── THE INPUT
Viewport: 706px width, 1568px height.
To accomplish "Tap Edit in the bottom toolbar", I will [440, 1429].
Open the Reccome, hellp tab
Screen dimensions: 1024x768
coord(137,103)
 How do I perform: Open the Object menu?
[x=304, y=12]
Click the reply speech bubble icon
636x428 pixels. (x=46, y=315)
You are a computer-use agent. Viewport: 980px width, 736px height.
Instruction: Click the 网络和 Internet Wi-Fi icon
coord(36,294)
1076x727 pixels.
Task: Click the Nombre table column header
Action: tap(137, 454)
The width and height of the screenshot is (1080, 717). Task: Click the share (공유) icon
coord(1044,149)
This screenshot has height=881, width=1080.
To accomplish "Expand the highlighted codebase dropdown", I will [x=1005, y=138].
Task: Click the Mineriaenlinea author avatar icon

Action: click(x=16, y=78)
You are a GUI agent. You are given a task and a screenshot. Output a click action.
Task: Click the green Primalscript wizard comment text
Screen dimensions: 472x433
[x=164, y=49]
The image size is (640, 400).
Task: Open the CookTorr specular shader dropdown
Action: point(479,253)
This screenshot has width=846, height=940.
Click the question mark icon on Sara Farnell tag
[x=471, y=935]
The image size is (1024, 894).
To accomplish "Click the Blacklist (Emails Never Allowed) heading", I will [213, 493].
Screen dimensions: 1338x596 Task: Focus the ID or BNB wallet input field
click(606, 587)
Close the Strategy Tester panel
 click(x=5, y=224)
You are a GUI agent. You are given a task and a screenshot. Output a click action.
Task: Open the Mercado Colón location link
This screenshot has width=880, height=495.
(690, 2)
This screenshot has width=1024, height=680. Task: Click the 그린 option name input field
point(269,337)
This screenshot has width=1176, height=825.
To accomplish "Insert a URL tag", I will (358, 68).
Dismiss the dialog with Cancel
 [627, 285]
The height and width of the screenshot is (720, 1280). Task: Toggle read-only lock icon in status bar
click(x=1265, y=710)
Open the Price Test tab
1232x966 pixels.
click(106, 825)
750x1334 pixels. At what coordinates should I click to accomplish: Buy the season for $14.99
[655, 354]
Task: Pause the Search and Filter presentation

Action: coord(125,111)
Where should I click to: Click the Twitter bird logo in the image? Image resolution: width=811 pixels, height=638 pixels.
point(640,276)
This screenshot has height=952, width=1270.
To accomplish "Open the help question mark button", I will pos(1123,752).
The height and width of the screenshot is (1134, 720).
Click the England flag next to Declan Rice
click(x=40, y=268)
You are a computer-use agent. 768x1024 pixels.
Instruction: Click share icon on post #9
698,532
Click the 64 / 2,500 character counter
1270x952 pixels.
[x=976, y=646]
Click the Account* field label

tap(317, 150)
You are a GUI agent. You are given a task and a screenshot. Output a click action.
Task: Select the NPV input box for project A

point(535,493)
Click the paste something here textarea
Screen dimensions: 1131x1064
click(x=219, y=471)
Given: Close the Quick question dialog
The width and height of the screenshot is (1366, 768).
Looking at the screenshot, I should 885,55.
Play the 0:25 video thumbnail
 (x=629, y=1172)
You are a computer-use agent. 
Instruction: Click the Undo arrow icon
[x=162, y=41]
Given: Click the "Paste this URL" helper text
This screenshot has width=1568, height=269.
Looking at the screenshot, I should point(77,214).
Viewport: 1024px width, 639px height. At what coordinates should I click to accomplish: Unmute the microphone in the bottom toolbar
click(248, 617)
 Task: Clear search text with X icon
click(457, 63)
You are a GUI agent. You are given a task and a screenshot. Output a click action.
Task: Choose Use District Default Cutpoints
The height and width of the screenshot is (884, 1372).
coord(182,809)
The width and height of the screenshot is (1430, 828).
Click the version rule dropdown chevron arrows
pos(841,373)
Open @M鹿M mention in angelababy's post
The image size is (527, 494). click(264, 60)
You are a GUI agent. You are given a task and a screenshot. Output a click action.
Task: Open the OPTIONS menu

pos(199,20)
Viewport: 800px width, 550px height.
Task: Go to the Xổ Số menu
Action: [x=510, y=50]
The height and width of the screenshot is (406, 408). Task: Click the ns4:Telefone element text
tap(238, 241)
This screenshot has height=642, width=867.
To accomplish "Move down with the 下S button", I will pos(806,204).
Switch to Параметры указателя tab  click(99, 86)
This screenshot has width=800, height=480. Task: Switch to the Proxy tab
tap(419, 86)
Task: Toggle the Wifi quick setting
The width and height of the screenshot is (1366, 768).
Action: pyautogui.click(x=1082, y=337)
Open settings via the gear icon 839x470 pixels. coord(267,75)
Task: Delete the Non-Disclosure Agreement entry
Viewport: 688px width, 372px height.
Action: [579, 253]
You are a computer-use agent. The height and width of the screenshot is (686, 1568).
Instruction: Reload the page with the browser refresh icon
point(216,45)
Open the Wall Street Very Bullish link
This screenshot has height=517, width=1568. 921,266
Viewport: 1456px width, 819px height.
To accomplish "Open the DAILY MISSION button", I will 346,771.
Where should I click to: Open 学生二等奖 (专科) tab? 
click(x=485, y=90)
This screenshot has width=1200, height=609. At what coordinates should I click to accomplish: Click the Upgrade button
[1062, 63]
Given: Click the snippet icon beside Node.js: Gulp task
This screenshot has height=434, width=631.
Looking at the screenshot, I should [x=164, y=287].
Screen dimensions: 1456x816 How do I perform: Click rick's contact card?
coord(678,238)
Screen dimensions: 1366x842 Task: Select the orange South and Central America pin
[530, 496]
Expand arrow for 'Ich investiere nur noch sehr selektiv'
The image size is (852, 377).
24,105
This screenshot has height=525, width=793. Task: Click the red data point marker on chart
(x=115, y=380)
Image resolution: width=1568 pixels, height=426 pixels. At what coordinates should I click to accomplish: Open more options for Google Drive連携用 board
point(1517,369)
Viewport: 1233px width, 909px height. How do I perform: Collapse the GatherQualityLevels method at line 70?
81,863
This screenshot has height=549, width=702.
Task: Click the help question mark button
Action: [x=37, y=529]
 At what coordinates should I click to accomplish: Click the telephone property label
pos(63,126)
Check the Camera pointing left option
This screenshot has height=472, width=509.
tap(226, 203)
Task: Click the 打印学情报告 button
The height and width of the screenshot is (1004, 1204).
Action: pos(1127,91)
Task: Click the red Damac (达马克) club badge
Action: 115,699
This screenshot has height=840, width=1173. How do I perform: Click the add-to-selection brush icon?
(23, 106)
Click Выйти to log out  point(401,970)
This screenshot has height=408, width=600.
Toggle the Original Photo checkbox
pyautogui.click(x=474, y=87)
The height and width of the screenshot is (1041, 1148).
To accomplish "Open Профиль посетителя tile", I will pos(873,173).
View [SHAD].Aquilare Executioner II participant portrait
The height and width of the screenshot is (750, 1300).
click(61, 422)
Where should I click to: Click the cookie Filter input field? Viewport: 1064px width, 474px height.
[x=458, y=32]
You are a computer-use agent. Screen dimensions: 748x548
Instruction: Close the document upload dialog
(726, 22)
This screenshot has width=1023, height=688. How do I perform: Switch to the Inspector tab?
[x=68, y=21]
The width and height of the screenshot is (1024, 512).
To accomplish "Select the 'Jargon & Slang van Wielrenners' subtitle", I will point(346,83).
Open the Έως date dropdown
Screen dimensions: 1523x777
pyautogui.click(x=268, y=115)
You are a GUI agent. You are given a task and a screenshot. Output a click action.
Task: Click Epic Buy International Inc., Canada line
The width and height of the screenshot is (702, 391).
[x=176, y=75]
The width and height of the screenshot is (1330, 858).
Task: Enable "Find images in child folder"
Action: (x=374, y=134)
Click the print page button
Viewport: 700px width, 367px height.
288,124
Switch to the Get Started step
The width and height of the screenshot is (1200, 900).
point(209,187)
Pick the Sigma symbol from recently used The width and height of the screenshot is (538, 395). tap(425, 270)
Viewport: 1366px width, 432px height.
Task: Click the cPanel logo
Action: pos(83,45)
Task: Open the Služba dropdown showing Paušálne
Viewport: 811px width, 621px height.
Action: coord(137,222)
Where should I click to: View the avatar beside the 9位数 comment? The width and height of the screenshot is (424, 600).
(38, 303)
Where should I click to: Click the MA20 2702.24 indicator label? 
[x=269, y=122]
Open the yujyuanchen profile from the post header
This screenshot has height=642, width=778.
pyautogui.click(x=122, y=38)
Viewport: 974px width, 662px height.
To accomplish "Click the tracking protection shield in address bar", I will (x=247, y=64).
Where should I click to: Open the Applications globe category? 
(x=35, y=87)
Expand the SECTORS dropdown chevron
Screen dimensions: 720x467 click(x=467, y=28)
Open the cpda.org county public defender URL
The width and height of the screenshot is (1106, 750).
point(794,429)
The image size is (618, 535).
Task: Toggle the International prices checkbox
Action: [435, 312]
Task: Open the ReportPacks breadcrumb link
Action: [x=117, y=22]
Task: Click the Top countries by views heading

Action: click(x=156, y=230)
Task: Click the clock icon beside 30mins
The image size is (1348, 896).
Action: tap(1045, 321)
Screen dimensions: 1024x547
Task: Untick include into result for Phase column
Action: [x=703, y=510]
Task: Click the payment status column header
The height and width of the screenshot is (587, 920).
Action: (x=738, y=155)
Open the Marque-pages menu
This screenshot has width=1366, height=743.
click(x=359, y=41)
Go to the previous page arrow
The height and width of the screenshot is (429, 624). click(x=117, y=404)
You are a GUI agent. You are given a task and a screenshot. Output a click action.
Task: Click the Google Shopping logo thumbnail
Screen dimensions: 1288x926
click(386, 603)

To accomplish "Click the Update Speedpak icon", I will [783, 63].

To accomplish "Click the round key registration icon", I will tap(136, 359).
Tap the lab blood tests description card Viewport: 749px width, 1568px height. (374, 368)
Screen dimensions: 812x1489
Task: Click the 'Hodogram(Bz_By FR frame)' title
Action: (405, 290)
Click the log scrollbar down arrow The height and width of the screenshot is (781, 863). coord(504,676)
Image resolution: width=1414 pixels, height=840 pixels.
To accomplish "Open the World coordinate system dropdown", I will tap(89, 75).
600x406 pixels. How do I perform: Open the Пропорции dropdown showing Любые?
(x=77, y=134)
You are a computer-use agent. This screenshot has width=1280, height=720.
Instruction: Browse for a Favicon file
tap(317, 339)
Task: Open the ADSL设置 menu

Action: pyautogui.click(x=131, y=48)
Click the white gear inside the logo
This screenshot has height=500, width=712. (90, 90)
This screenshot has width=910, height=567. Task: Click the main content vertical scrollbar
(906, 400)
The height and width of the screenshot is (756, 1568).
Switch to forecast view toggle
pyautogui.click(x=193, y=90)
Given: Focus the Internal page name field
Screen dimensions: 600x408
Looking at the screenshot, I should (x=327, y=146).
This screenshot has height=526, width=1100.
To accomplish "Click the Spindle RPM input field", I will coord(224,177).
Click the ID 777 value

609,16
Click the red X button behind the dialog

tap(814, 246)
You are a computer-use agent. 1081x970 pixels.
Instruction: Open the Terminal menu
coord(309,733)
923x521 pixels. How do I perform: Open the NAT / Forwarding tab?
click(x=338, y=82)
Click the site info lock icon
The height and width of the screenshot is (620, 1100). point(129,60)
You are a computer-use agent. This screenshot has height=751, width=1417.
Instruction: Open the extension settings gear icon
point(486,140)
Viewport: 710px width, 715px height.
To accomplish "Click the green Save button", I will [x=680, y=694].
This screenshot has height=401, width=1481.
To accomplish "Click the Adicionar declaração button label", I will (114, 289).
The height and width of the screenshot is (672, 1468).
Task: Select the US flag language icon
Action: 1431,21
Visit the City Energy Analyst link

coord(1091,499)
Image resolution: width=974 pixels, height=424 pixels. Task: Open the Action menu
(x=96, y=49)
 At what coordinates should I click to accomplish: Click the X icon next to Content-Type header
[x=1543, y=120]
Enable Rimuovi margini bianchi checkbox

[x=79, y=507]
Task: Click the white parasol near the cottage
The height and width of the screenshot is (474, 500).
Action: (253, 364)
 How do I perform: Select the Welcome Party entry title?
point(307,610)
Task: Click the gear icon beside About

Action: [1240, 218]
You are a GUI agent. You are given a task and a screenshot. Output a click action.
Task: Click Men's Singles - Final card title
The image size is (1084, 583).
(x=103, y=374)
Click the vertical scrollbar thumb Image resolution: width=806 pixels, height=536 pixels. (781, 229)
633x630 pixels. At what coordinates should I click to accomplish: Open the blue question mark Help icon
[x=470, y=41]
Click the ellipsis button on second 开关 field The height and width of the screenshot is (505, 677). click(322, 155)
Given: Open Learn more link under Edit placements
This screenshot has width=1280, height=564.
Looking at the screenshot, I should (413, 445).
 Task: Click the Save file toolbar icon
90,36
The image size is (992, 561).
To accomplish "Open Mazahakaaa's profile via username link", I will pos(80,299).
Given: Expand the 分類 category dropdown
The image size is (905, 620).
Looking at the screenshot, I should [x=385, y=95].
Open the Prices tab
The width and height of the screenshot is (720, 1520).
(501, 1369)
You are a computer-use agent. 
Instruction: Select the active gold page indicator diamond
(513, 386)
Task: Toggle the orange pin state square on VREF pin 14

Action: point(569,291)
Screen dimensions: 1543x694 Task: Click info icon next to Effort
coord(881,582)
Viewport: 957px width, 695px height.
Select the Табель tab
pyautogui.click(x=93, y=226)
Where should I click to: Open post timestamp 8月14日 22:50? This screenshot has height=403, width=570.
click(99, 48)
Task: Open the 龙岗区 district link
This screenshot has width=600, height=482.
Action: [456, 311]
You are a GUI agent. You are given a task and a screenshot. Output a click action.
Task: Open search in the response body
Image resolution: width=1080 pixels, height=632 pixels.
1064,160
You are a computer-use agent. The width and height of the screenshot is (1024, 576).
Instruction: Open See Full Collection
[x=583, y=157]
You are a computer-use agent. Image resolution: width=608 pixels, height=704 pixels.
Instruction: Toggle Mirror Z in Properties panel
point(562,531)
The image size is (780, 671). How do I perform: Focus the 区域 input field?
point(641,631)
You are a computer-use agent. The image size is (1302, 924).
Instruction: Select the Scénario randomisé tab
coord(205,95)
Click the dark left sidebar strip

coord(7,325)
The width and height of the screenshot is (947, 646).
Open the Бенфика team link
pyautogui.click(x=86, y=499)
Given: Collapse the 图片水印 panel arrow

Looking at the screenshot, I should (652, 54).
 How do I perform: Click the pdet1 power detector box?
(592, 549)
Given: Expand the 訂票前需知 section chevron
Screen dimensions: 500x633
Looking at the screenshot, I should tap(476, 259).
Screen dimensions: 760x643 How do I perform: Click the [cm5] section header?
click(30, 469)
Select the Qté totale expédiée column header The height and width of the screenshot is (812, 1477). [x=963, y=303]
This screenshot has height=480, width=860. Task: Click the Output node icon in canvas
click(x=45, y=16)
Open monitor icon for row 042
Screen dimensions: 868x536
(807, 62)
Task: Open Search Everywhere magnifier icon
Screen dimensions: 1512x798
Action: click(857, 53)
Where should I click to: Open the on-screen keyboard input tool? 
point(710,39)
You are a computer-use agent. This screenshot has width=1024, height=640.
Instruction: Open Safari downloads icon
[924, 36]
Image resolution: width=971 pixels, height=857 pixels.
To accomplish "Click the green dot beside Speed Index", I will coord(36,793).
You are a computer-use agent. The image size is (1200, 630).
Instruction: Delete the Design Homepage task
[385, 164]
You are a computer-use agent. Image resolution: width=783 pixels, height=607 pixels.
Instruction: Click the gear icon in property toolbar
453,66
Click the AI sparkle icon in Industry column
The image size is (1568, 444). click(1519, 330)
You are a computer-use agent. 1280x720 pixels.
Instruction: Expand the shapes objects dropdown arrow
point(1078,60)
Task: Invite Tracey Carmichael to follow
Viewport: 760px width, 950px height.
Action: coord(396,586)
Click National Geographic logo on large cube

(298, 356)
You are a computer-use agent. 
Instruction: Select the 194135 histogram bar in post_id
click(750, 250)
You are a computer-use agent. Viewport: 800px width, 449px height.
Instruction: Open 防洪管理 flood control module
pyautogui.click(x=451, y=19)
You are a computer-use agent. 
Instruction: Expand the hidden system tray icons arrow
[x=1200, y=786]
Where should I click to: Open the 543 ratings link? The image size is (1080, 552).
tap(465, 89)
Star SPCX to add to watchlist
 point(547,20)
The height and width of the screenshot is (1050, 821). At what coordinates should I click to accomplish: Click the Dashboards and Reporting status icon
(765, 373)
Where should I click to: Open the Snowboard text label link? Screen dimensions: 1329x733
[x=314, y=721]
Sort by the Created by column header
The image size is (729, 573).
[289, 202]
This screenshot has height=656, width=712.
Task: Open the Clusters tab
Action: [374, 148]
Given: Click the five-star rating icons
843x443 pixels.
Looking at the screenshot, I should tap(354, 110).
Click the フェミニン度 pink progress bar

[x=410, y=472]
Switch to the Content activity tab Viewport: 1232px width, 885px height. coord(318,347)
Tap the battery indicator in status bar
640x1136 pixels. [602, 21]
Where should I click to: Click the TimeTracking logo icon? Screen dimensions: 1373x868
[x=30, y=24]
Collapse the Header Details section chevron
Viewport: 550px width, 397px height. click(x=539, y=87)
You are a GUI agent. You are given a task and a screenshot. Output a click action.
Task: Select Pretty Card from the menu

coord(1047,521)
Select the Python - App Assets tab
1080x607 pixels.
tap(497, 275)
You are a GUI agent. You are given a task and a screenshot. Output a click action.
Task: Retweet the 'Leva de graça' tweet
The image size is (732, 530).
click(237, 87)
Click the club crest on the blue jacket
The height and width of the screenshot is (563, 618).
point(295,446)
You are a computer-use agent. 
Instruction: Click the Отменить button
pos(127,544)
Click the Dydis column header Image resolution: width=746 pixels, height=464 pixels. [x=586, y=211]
────
• TO DO: Identify the lines in the entries above that contain "green", then copy them out.

• WRITTEN REPLY:
Task: Click the green Primalscript wizard comment text
To accomplish "Click the green Save button", I will [x=680, y=694].
To accomplish "Click the green dot beside Speed Index", I will coord(36,793).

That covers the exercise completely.